__Task prompt__: Please select every line below that contains the string "Search", treating uppercase and lowercase as different, and copy each one out.
***** Records provided
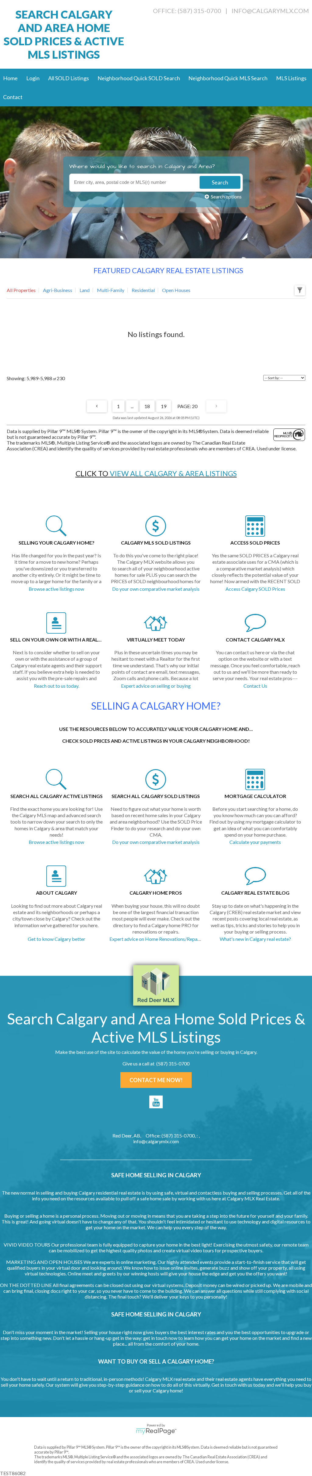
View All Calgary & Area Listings (173, 473)
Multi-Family (110, 290)
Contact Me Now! (156, 1080)
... (132, 406)
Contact (13, 97)
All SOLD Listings (68, 78)
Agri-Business (57, 290)
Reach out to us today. (56, 686)
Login (33, 78)
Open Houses (176, 290)
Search (220, 182)
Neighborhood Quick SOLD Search (139, 78)
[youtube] (156, 1102)
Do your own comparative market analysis (156, 589)
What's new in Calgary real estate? (255, 939)
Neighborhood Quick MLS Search (228, 78)
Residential (143, 290)
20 (194, 406)
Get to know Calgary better (56, 939)
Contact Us (255, 686)
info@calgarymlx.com (270, 10)
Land (85, 290)
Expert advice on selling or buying (156, 686)
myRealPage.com (156, 1431)
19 (163, 406)
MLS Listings (291, 78)
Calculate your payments (255, 842)
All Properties (21, 290)
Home (10, 78)
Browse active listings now (56, 589)
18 (147, 406)
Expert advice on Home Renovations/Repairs (156, 939)
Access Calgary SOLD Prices (255, 589)
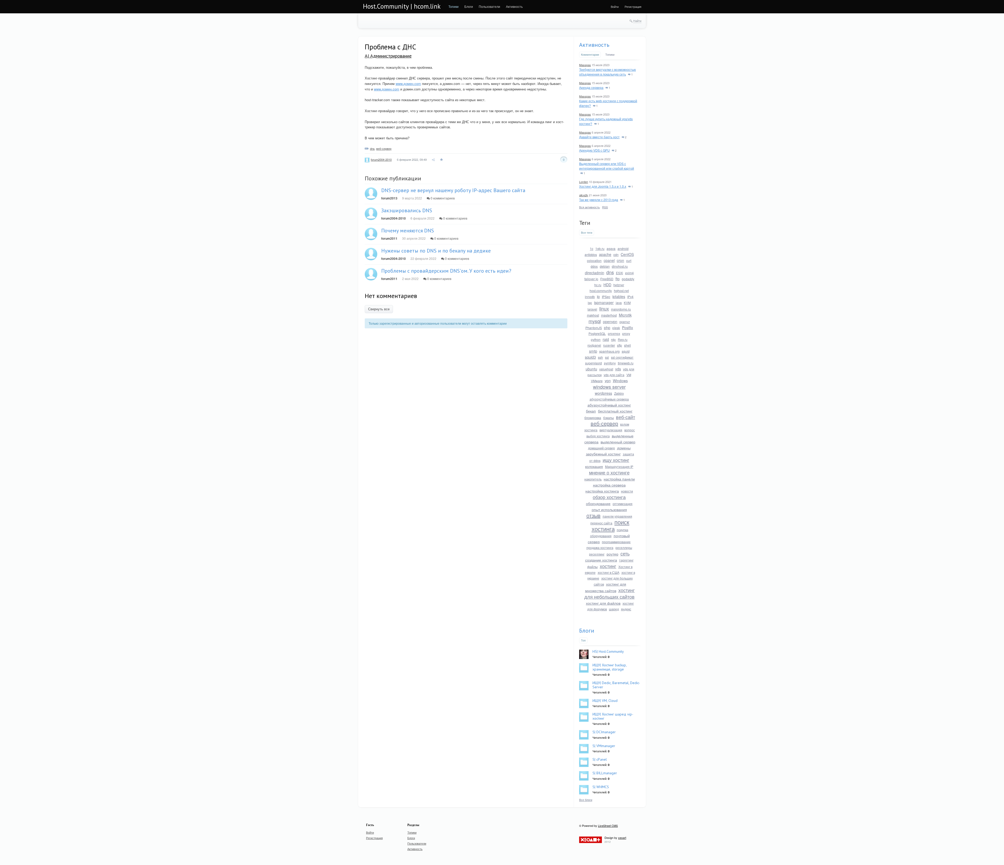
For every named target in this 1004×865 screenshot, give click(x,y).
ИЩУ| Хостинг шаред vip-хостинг (612, 716)
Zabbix (619, 393)
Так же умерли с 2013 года (598, 199)
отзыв (593, 515)
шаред (614, 609)
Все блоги (585, 800)
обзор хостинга (609, 497)
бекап (591, 411)
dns (372, 148)
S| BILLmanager (604, 773)
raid (606, 339)
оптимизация (622, 503)
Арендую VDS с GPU (594, 150)
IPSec (606, 296)
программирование (616, 542)
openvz (624, 321)
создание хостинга (601, 560)
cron (620, 260)
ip (598, 296)
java (619, 302)
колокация (594, 466)
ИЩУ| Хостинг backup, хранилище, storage (609, 667)
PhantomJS (593, 327)
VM (628, 375)
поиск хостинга (611, 525)
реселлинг (596, 554)
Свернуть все (379, 309)
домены (624, 447)
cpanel (609, 260)
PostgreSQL (597, 333)
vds (618, 368)
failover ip (591, 279)
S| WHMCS (600, 786)
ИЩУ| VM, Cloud (605, 700)
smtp (593, 351)
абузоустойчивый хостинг (609, 405)
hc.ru (597, 285)
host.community (601, 290)
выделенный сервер (618, 441)
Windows (620, 380)
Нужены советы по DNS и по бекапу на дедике (436, 250)
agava (611, 248)
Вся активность (589, 207)
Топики (609, 54)
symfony (610, 363)
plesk (616, 327)
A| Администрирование (388, 56)
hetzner (618, 285)
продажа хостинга (599, 547)
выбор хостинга (598, 436)
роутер (612, 554)
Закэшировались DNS (406, 210)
**********
__Exercise result__:
Search (220, 182)
Neighborhood Quick SOLD Search (139, 78)
Neighborhood Quick MLS Search (228, 78)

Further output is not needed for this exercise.